Scholars make a link between the garden of Gethsemane and the first garden, Eden, but where Eden means something like “delight,” Gethsemane means “olive press”: the place where olives are picked and crushed to make oil.  The image of the press is apt, not only for the scenes that follow this one, but for the psychological trauma that happens here. Sometimes overlooked, the garden scene is one of the most intense and intimate of the whole saga. Before and after it, Jesus is calm and quiet, and seems to face his own death with sangfroid. Here, we see his mortal fear, sorrow, anguished prayer, and sweat like blood. This glimpse in the dark garden, half hidden from its only witnesses by trees and sleep, is something rare and wonderful. A dimension of the incarnation we would do well to remember, and a scene which our theologies of suffering must not forget. My favourite poem on the subject is, of course, Herbert's.

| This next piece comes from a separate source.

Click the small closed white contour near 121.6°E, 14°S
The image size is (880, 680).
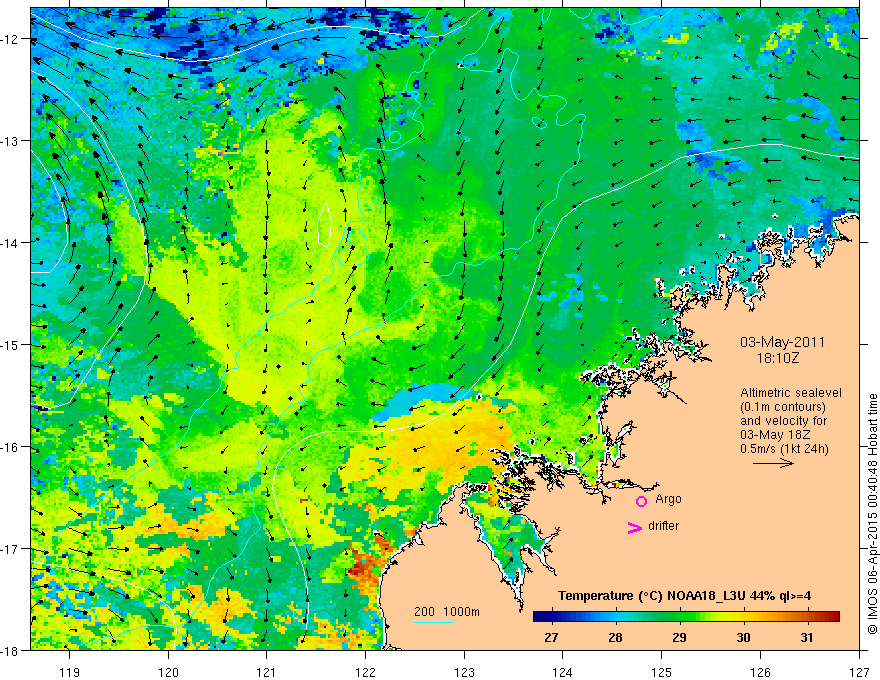click(x=324, y=224)
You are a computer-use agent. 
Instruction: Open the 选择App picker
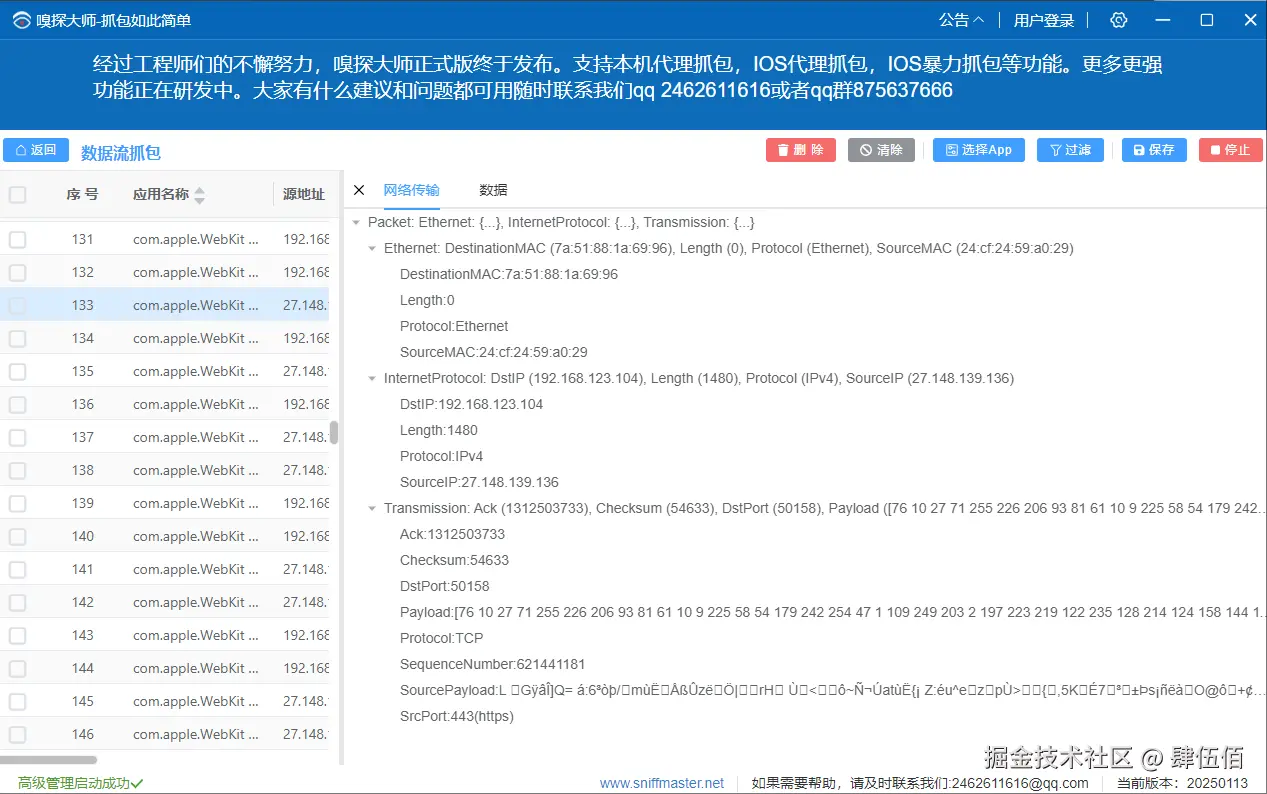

Here are the second two stanzas of “The Agonie,” which mingles the imagery of the olive press with the wine press, and the scene in the garden with the supper in which blood becomes wine.

Who would know Sinne, let him repair
Unto mount Olivet; there shall he see
A man so wrung with pains, that all his hair,
His skinne, his garments bloudie be.
Sinne is that presse and vice, which forceth pain
To hunt his cruell food through ev’ry vein.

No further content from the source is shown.